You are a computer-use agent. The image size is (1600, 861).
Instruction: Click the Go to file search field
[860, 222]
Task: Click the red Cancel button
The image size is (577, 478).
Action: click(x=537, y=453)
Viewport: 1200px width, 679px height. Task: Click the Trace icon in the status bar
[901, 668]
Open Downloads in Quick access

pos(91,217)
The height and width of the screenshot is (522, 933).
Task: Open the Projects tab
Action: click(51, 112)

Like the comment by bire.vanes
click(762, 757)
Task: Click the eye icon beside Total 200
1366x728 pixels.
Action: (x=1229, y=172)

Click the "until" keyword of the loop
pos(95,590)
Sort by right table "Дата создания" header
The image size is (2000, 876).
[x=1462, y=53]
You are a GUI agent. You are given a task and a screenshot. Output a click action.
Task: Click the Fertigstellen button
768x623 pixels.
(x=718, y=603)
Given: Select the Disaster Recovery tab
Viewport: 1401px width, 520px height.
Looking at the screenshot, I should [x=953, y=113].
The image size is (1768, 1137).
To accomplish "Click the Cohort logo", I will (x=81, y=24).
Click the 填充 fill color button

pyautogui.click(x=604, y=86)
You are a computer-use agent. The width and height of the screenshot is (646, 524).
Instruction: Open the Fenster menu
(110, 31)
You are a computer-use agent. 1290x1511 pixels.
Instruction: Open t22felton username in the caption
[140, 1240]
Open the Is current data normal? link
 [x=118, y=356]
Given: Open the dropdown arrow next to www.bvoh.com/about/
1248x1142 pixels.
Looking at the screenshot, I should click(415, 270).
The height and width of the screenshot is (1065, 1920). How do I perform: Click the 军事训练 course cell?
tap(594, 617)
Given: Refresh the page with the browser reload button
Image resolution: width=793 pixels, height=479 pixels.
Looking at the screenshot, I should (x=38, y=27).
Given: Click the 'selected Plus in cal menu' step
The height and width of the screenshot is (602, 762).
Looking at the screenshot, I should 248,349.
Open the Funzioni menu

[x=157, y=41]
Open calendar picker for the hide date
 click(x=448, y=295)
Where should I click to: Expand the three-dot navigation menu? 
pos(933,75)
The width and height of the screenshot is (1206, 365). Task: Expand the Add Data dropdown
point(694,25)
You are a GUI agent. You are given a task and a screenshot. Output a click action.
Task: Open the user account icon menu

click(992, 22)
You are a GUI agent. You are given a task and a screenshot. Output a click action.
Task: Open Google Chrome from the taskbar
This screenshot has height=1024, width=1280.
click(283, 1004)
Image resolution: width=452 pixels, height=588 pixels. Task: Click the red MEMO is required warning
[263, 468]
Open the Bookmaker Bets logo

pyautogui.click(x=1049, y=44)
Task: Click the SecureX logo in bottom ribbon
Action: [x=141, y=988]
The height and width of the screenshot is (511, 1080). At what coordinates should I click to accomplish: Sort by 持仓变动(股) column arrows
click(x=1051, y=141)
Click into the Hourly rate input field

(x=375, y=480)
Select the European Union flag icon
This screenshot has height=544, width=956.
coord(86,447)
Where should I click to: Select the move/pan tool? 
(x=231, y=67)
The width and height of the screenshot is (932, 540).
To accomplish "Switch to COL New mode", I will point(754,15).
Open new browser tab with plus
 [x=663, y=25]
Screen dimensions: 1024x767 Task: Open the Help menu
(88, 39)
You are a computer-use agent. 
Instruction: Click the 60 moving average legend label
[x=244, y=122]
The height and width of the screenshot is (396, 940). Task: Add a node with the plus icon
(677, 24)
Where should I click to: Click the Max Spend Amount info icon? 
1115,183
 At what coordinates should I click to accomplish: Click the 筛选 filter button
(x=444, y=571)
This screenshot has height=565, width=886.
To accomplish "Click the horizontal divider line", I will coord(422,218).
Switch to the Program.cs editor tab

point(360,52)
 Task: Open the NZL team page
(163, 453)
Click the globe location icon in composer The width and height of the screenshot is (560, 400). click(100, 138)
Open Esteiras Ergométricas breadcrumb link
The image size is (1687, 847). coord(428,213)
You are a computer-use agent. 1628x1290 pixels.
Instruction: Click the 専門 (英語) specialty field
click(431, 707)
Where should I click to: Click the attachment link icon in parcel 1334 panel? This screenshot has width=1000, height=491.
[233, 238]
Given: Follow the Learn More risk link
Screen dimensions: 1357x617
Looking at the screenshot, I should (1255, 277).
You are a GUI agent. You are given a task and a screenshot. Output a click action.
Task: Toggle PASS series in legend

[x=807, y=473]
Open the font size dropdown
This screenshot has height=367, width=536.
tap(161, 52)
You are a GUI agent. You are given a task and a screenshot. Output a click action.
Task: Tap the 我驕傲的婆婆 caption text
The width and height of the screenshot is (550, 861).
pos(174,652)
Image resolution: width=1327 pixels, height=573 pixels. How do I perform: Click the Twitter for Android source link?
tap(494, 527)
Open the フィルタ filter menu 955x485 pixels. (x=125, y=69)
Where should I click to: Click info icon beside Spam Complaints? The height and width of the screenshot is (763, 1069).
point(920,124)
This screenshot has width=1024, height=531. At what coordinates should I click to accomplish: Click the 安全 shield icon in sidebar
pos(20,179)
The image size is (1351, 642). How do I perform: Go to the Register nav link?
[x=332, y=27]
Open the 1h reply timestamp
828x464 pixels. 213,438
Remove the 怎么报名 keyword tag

+ + + +

= Problem =
Looking at the data above, show all lines where the word "computer" occurs.

= Response area =
You are a computer-use agent. The image size is (1600, 861).
You are a computer-use agent. The width and height of the screenshot is (646, 524).
You are a computer-use agent. 1290x1511 pixels.
You are a computer-use agent. 
You are a computer-use agent. 1628x1290 pixels.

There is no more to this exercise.